De Blasio aims to trim spending to $97.4 billion this year and $89.3 billion next year, based on estimates of a 3.5 percent drop in tax revenues through June and 8.3 percent in fiscal year 2021.

That may sound bold, but when you adjust for back surpluses the mayor is using to balance the books, it turns out his plan actually increases city-funded spending slightly, the city’s Independent Budget Office reports.

And this after years of soaring budgets: City-funded outlays through 2020 rose 32 percent since de Blasio took office. The payroll headcount is up 12 percent, to the highest level in recent history.

In sounding the alarm, McMahon cites new jobless numbers (1.1 million more New Yorkers out of work as of April 4) and a Federal Reserve report noting that “indicators of regional business activity plunged to historic lows in early April,” with one key index fallen to “well below any historical precedent,” including the Great Recession.

Yet de Blasio’s plan relies heavily on short-term patches — back surpluses, raiding reserves, re-estimating costs downward and federal aid not likely to recur. And his revenue projections are rosier than other budget experts’.

As the Citizens Budget Commission puts it, the plan uses “optimistic assumptions” about federal and state aid and fails to aim for sufficient “recurring savings.”

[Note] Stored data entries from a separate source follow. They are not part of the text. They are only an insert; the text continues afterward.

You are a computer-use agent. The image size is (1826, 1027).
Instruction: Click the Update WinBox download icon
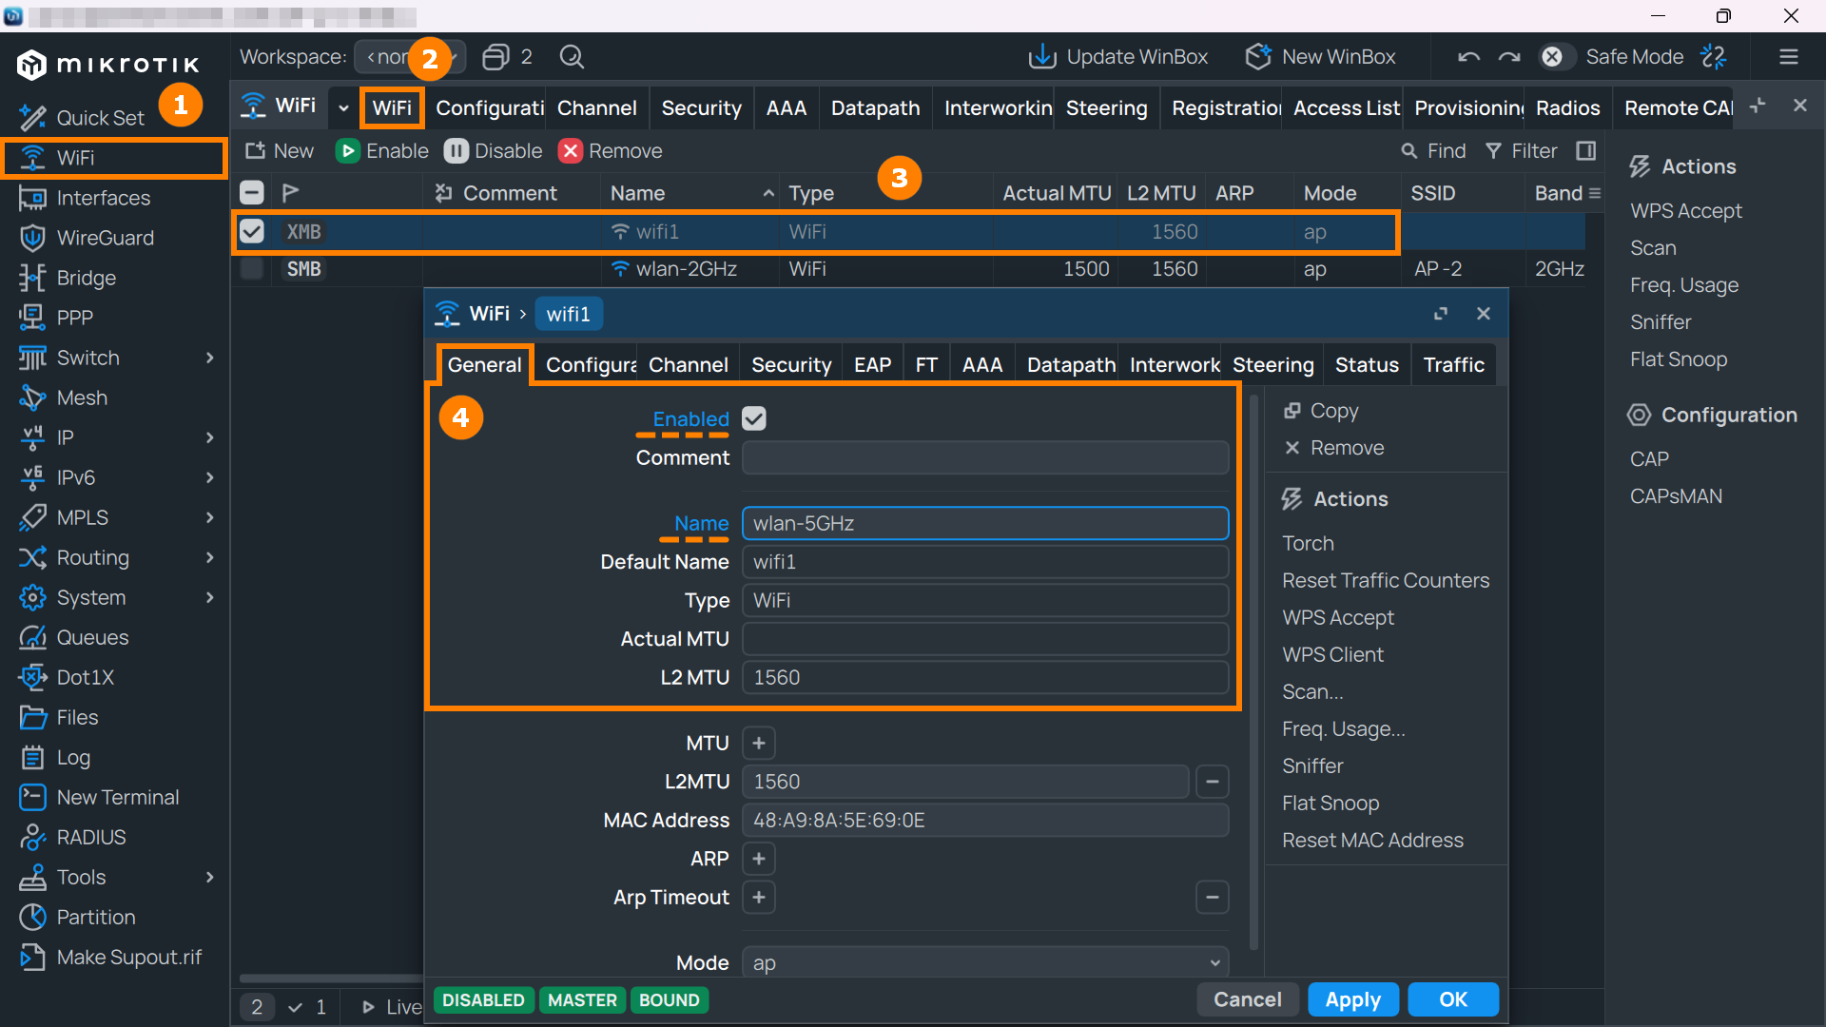coord(1042,57)
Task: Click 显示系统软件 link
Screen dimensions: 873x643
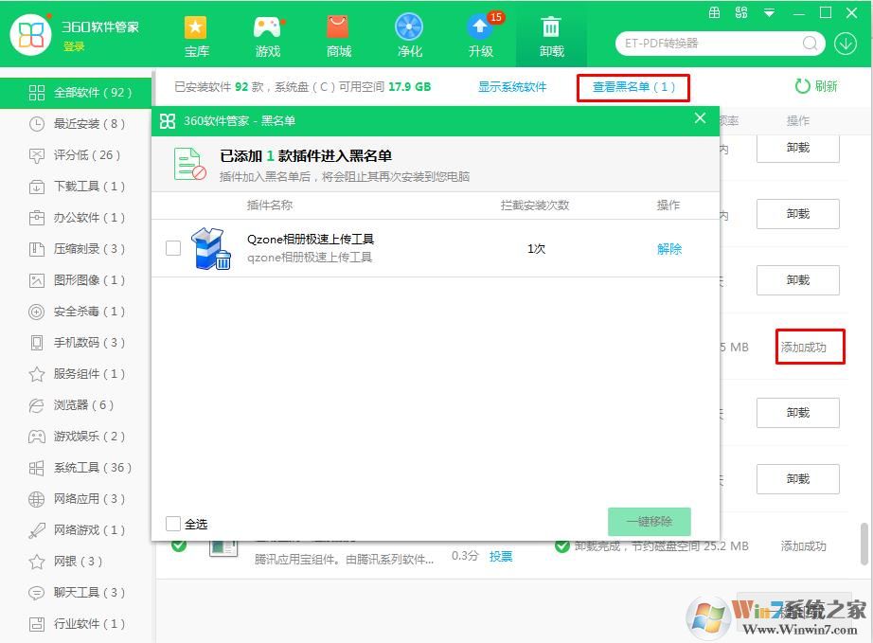Action: 512,87
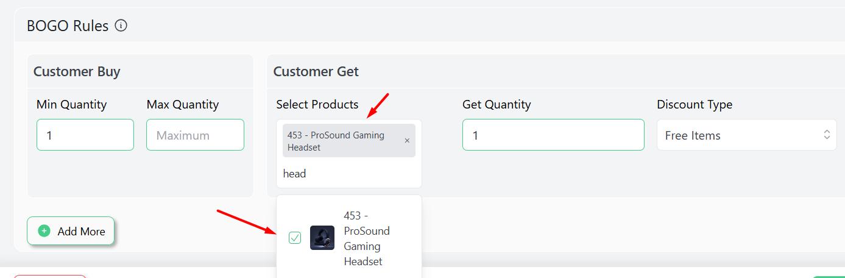Click the Min Quantity input field
This screenshot has width=845, height=278.
tap(85, 135)
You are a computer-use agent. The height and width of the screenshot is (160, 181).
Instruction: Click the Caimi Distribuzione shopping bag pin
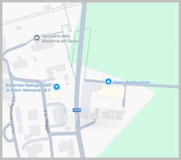tap(108, 82)
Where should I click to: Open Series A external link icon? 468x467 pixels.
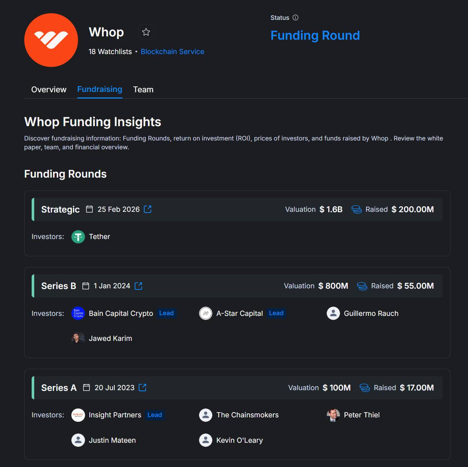click(142, 388)
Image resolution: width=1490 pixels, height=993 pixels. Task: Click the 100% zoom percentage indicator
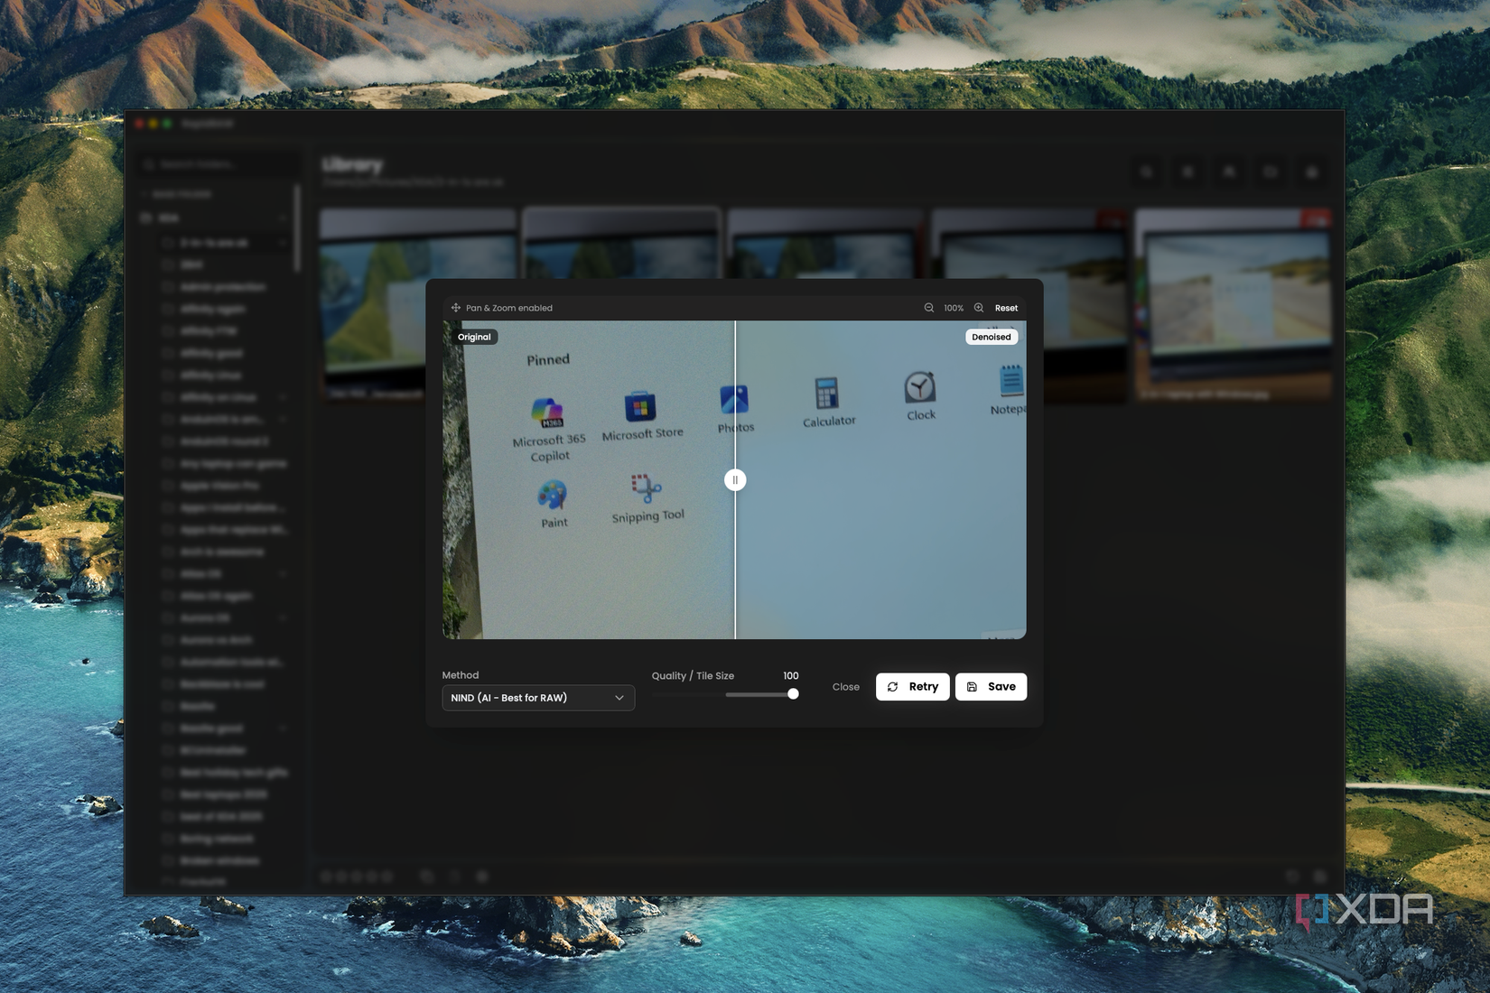(954, 308)
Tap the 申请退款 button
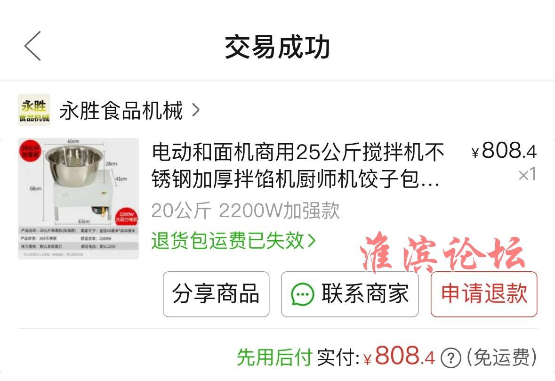 pyautogui.click(x=484, y=294)
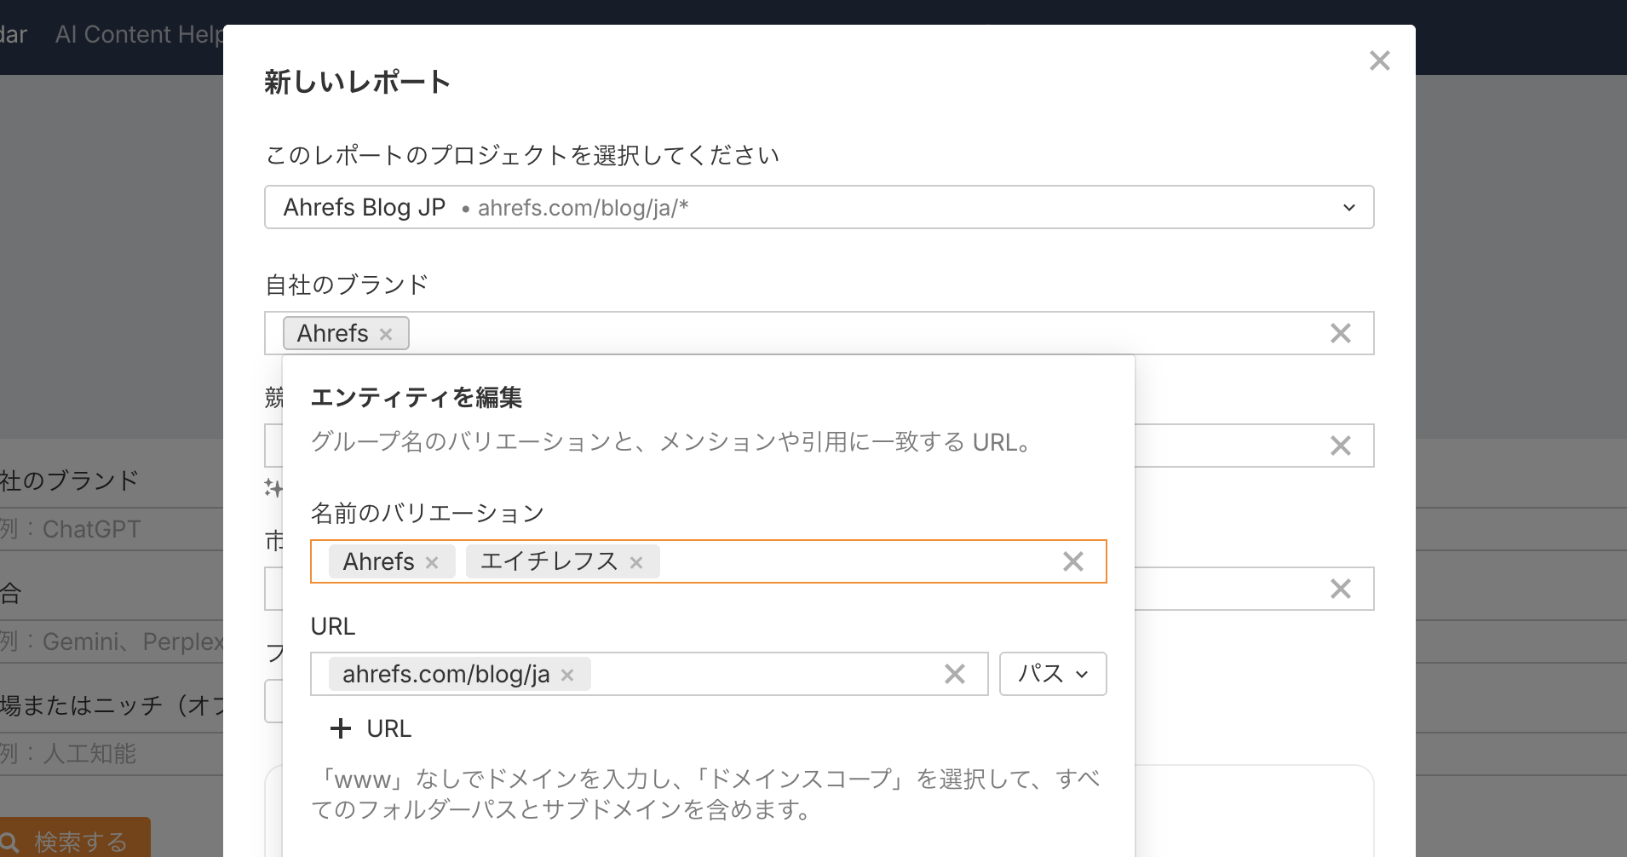Add another URL with the plus button
The height and width of the screenshot is (857, 1627).
371,728
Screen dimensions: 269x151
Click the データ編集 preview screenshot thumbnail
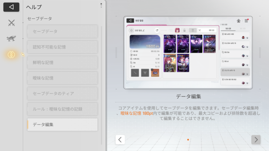pyautogui.click(x=188, y=53)
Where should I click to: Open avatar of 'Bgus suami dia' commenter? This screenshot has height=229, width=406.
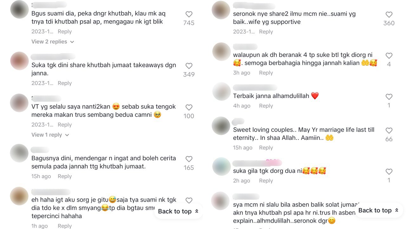point(20,10)
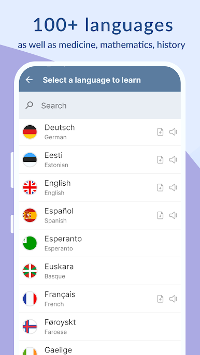Download the Français language pack
This screenshot has height=355, width=200.
point(160,299)
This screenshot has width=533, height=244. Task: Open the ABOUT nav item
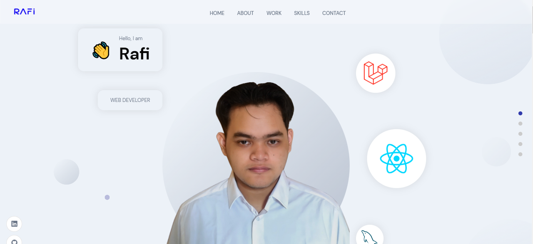click(245, 13)
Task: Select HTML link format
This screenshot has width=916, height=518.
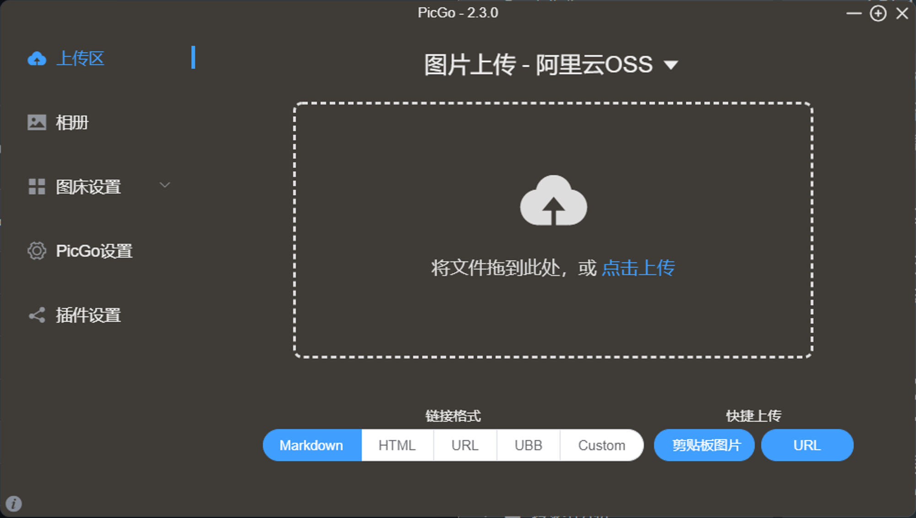Action: [397, 445]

The mayor’s approach might carry the city for a while and even be enough if the economy bounces back quickly. But even he now projects three straight yearly shortfalls of about $5 billion each after next year.

And many of his cuts are really just savings from programs suspended because of the virus, such as summer pools. As the CBC notes, “the two-year, $2.7 billion savings program totals less than 2 percent of the budget.”

New Yorkers can hope for the best in terms of an economic rebound, but at a time like this, it sure would’ve been prudent for their mayor to plan for the worst.